Cenni Storici

E' dell'XI secolo il primo intervento inglobato nel Palazzo Poschi (Torre Taccola o dei Taccola) e di almeno altri 3 corpi di fabbrica (case torri) che con accorpamenti susseguiti nei secoli XI e XIV avevano intasato il fronte strada di Borgo Stretto.
E' in questo scenario che nel 1496 un ramo dei Poschi si trasferisce a Pisa e dove negli anni a seguire porta a termine la costruzione del palazzo.
Realizzato su 3 piani fuori terra connesso con la torre preesistente, doveva avere nel suo primo assetto una pianta quadrangolare a schema centrale caratterizzato da un porticato sulla via di Borgo e con altrettanto porticato sul retro, incrociato dall'asse centrale dell'atrio d'ingresso, formato anch'esso da 3 archi con due colonne centrali.
La facciata principale in mattoni a vista è caratterizzata da un doppio ordine di bifore. Sul lato nord con angolo via S. Francesco le bifore esistenti, compreso le due finte, sono in vece un tentativo di riordino della stessa facciata avvenuto nella metà dell'800 a cura del Toscanelli divenutone proprietario.
Il catasto Leopoldino del 1783 segna già la situazione finale che caratterizza gli avvenimenti architettonici del palazzo con la famiglia Poschi.
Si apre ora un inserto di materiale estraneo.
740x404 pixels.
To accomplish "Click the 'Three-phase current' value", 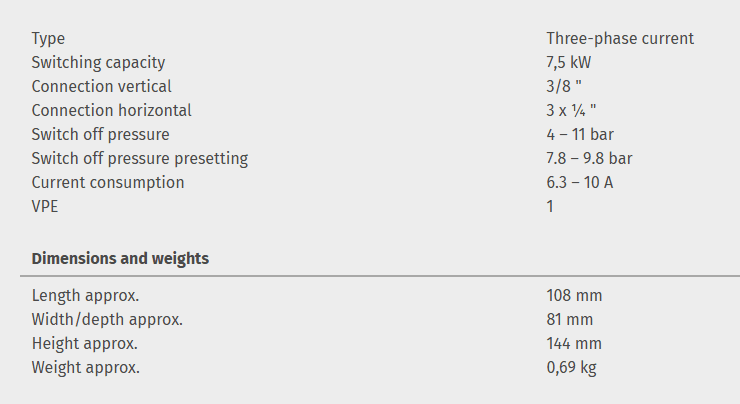I will click(x=620, y=38).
Il palazzo con Ludovico Poschi conosce la sua decadenza maggiore. Nel 1840 infatti, ormai attanagliato dai debiti di Gioco, abbandona Pisa, ritirandosi a Lucca persso i cognati, e tutte le sue proprietà vengono vendute all'asta.
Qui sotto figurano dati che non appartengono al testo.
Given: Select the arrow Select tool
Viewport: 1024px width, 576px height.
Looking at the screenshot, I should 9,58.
A seguito della vendita, viene acquistato nel 1840 dal nobile Pisano Giovan Battista Toscanelli, il quale immediatamente ordina l'esecuzione dei lavori di restauro, riorganizzando l'intera struttura per essere abitata distintamente sui 3 piani (compreso soffitte) affrescando pareti e soffitti.
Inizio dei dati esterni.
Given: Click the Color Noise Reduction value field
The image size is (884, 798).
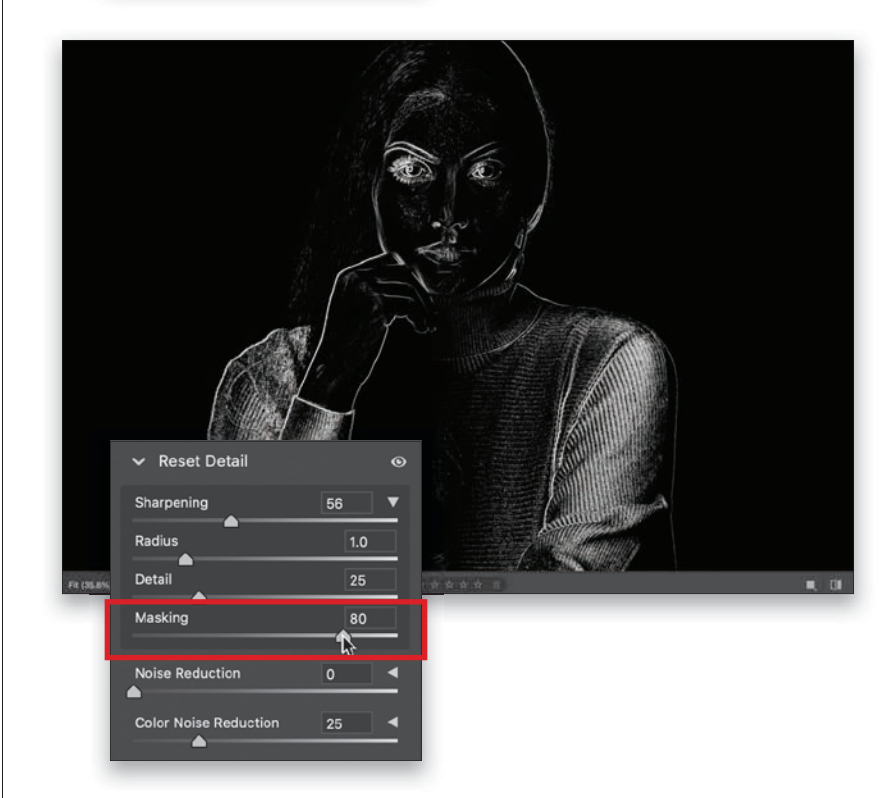Looking at the screenshot, I should [x=346, y=723].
Il palazzo resta di proprietà dei Toscanelli fino al 1909; quando passa in proprietà alla società Cattolica di assicurazione che ne fa la propria sede, e nel 1937 lo trasferisce a Giovanni Allegrini restandone in proprietà alla famiglia fino al 2002 quando viene acquistato dalla società Progetto 92 che avvia un delicato ed importante restauro progettato e diretto dall'arch. Albertino Linciano dello Studio Linciano Benvenuti e Associati (http://www.libea.it).
Nei primi sopralluoghi propedeutici al restauro, è apparso subito evidente, alla luce anche di precedenti saggi che erano stati effettuati sulle murature e sui soffitti, che il palazzo conservava ancora una notevole quantità di decorazioni e affreschi che lasciavano pensare a una minima manomissione dell'intero organismo (ipotesi poi smentita dall'indagine storica).
Era comunque inconfutabile che almeno l'uso a uffici che era stato fatto del palazzo per un intero secolo, lo aveva preservato dalle consuete ristrutturazioni selvagge.
Ripulita la struttura dalle superfetazioni, è stato eseguito un restauro capillare di tutte le superfici corticali sia interne che esterne, sono poi state ristabilite le gerarchia proprie degli spazi, e la funzionalità dell'edificio è stata giocata limitando al minimo indispensabile l'inserimento di nuovi elementi.
I nuovi volumi interni eseguiti con accuratezza formale, restituiscono un'immagine di elemento di arredo.